Work item: Please report how many lines of the data include the word "computer", with the number as the entire reply.

Materials provided:
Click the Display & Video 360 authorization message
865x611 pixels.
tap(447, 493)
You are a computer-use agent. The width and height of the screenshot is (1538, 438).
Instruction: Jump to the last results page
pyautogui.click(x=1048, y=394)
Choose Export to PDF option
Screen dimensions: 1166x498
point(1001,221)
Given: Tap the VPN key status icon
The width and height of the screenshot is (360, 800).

...

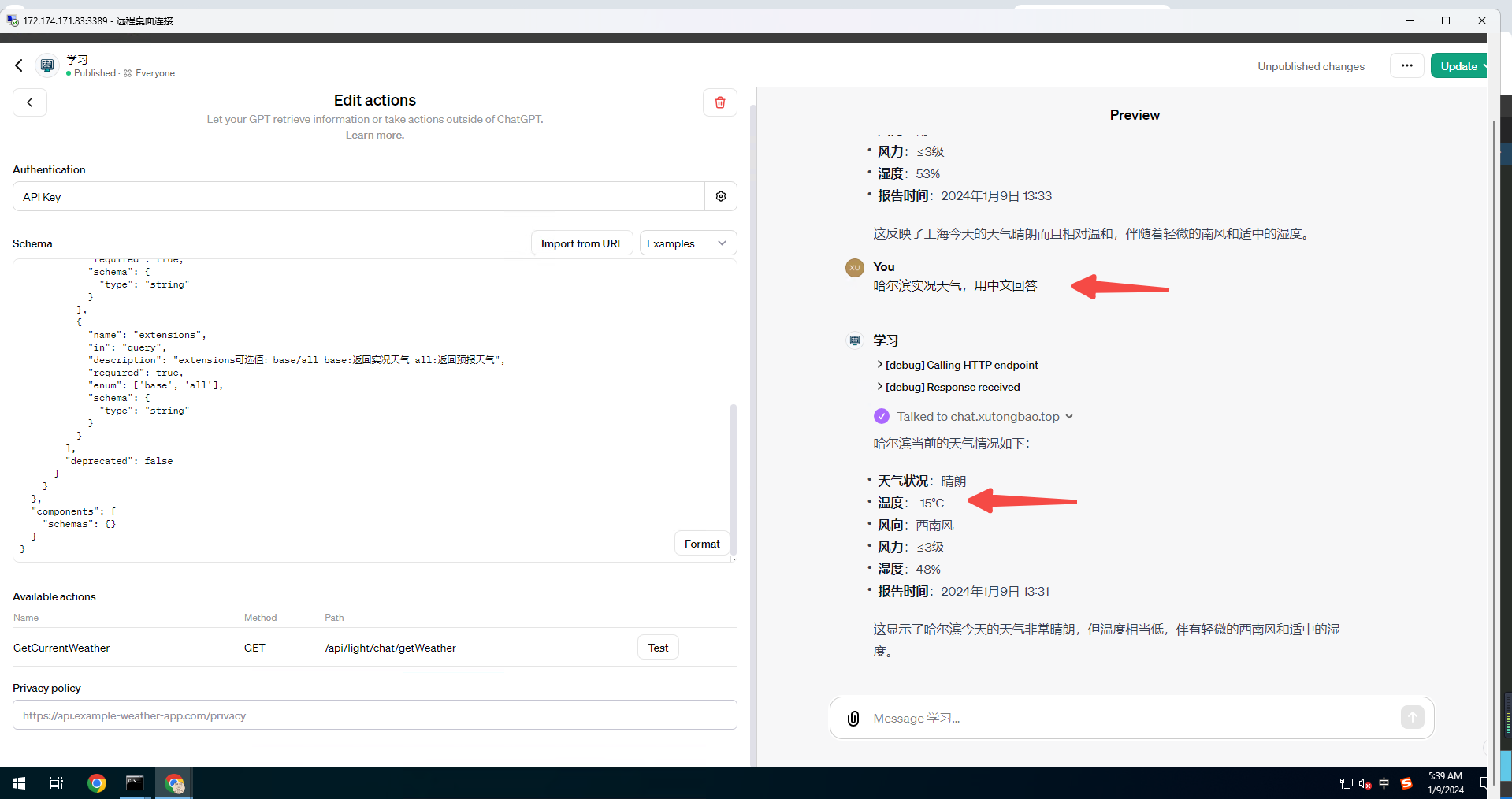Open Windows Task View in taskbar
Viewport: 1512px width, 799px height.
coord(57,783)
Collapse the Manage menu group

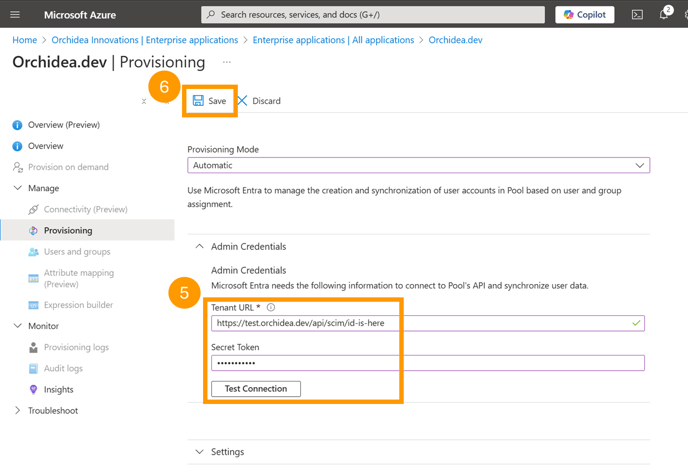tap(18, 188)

...

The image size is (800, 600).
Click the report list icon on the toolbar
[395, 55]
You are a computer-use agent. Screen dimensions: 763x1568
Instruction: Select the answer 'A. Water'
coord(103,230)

Written answer: 2